Bias stress and humidity exposure of amorphous InGaZnO thin-film transistors with atomic layer deposited Al2O3 passivation using dimethylaluminum hydride at 200 °C

Highly reliable amorphous InGaZnO (a-IGZO) (In:Ga:Zn:O = 2:2:1:7) thin-film transistors (TFTs) were fabricated with 25 nm-thick Al2O3 passivation deposited by atomic layer deposition (ALD) using dimethylaluminum hydride (DMAH). Al2O3 passivation deposited at various temperatures was studied to determine its effect on TFT behavior following gate bias stress and humidity exposure. The Al2O3-passivated a-IGZO TFTs demonstrated an on-off current ratio (I-on/I-off) of similar to 10(8) and linear mobility (mu) of 9 to 13 cm(2) V-1 s(-1). An optimum ALD temperature of 200 degrees C was demonstrated to result in Al2O3-passivated a-IGZO TFTs with very small on-voltage shifts of 0.3 V and -2.7 V against positive bias stress and negative bias illumination stress (NBIS) after 10 000 s of stress time. Furthermore, negligible degradation was observed after humidity exposure.
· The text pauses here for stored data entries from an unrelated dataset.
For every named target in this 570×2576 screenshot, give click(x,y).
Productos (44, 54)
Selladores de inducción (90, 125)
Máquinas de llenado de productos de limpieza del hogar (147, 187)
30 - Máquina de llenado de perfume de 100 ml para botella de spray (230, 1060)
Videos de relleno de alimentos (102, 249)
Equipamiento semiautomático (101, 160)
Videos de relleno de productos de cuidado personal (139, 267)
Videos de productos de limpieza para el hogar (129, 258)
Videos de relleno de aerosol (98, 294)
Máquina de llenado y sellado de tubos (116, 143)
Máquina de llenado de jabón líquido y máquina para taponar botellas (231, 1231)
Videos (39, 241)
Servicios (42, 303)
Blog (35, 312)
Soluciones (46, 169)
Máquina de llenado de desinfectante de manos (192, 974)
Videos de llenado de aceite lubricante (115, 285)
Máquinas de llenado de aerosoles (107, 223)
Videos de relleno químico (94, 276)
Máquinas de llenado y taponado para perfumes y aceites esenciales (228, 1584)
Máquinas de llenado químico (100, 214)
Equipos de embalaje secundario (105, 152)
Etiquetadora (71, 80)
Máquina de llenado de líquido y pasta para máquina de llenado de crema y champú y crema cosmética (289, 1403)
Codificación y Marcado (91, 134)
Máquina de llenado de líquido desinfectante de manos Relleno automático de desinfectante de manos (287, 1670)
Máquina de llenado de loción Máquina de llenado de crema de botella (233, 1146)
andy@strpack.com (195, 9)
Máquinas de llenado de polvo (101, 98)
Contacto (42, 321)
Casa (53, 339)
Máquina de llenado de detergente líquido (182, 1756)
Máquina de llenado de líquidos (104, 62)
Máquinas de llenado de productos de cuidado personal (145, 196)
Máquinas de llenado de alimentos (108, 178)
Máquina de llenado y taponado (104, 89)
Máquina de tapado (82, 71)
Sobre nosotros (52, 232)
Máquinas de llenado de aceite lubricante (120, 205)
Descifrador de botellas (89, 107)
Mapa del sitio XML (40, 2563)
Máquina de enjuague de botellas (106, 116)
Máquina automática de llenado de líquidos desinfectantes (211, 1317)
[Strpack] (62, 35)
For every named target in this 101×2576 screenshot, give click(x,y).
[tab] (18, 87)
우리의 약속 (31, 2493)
The results of x-ray photoelectron spectroscopic analysis of the O 1s spectra showed the highest peak area ratio for metal-oxygen (M-O) bonding and lowest metal-oxygen vacancy (M-V-o) bonding, relating to the least amount of trap sites both in the bulk region of a-IGZO and near the interface of Al2O3/a-IGZO, for the device passivated at 200 degrees C. It was also found that at a low deposition temperature (<= 100 degrees C), low-density Al2O3 was formed with high carbon contamination and hydrogen while at a high deposition temperature (>= 300 degrees C), high hydrogen concentration was also present in high-density Al2O3. The hydrogen incorporation from Al2O3 passivation to a-IGZO channel creates bulk defects and trap sites as well as in the interface of a-IGZO and SiO2 gate insulator. At 200 degrees C, high quality Al2O3 passivation was achieved with high density and reduced impurities leading to improved device reliability. These results can be applied to long term sustained device operations which are reliable against different stresses.